### Task instructions
From the data below, retype exactly the lines starting with the one that contains "trka kroz Srbiju (1123, 974)" and ending with the one that contains "Name (271, 1960)", both included.

───── Supplied records ─────

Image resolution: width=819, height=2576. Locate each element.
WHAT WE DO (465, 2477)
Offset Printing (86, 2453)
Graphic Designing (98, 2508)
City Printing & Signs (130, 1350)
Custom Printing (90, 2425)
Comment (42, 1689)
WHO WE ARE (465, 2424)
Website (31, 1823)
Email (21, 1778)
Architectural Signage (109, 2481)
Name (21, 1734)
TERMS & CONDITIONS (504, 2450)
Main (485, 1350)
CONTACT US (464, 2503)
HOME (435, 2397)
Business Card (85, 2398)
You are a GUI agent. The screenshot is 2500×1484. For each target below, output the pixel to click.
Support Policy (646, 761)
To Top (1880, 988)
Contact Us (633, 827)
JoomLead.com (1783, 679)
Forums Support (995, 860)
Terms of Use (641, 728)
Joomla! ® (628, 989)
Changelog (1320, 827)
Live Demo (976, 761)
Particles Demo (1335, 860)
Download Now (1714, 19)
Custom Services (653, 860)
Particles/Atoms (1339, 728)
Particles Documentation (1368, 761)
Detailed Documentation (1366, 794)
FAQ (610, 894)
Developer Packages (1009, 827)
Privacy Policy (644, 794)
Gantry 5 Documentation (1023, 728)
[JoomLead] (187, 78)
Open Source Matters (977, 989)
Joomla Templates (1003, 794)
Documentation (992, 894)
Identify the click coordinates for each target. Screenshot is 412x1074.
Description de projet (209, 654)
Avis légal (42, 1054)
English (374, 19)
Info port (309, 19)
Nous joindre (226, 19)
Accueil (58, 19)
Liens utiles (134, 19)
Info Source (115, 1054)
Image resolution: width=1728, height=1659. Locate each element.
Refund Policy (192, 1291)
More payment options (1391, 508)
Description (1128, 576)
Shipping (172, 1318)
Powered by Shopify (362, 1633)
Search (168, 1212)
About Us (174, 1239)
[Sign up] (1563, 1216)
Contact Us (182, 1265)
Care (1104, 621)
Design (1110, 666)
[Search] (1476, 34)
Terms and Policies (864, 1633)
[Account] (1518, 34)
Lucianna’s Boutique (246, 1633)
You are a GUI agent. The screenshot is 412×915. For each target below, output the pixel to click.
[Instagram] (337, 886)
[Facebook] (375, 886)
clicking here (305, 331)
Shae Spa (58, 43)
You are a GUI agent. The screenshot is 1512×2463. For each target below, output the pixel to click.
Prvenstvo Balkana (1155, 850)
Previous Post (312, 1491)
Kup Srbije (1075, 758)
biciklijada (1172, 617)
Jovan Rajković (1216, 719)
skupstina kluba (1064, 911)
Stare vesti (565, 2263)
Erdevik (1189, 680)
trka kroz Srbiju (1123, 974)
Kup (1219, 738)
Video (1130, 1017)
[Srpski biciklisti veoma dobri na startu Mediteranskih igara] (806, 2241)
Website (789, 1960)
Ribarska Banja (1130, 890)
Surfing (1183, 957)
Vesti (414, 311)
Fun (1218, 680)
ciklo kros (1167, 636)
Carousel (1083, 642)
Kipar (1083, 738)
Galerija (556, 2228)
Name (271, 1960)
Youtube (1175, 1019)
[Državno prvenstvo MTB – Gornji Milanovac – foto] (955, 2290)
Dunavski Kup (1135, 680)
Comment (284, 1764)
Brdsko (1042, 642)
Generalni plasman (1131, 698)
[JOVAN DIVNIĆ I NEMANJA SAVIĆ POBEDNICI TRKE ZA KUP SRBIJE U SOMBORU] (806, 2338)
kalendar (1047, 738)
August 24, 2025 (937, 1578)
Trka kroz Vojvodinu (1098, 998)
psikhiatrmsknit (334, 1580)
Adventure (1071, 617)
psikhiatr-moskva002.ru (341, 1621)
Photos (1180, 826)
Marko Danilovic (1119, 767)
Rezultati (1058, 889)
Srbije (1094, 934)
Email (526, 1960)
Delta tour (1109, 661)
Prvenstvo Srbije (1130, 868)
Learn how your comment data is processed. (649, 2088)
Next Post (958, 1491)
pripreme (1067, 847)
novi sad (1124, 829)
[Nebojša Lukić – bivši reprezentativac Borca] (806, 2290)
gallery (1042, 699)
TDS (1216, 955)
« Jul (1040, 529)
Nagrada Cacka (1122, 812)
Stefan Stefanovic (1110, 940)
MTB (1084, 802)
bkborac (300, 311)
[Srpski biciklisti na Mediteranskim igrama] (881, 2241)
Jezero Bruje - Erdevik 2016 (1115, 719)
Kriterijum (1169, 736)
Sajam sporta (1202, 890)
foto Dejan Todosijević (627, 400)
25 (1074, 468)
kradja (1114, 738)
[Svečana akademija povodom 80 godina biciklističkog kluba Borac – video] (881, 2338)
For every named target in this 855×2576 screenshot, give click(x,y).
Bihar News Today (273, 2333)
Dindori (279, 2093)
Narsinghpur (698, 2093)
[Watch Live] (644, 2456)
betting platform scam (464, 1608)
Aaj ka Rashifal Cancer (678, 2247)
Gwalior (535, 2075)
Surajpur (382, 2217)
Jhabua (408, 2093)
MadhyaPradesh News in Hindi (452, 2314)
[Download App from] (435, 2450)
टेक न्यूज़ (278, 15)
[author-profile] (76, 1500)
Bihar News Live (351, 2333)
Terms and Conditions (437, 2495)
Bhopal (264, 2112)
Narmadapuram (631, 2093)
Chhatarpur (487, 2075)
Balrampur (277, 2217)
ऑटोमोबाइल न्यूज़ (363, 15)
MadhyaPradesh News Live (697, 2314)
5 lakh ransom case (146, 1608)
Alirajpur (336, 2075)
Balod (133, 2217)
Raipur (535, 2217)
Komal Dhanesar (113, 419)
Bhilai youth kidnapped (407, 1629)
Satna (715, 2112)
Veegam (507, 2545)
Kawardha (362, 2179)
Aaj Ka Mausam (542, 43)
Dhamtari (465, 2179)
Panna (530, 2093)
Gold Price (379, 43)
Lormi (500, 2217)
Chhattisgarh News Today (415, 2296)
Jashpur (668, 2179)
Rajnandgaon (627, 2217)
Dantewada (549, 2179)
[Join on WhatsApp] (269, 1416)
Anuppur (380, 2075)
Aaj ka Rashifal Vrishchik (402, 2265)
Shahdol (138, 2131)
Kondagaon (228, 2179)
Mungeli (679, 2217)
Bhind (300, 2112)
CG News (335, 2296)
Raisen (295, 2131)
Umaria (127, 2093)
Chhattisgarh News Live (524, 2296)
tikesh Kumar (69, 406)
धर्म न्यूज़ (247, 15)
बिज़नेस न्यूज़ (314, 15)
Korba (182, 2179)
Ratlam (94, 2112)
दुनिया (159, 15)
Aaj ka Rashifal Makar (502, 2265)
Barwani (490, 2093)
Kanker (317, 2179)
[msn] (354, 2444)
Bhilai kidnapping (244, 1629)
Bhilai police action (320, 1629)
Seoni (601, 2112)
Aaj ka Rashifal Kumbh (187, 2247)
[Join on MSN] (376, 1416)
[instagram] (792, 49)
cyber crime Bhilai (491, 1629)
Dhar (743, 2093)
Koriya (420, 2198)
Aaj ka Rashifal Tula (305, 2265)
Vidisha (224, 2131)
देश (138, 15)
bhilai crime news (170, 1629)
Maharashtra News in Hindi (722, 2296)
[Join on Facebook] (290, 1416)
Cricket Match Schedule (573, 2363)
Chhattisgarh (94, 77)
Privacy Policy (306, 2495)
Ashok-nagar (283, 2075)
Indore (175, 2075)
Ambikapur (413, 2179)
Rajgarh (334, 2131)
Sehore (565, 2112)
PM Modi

─────

### Written solution
trka kroz Srbiju (1123, 974)
Kup (1219, 738)
Video (1130, 1017)
[Srpski biciklisti veoma dobri na startu Mediteranskih igara] (806, 2241)
Website (789, 1960)
Ribarska Banja (1130, 890)
Surfing (1183, 957)
Vesti (414, 311)
Fun (1218, 680)
ciklo kros (1167, 636)
Carousel (1083, 642)
Kipar (1083, 738)
Galerija (556, 2228)
Name (271, 1960)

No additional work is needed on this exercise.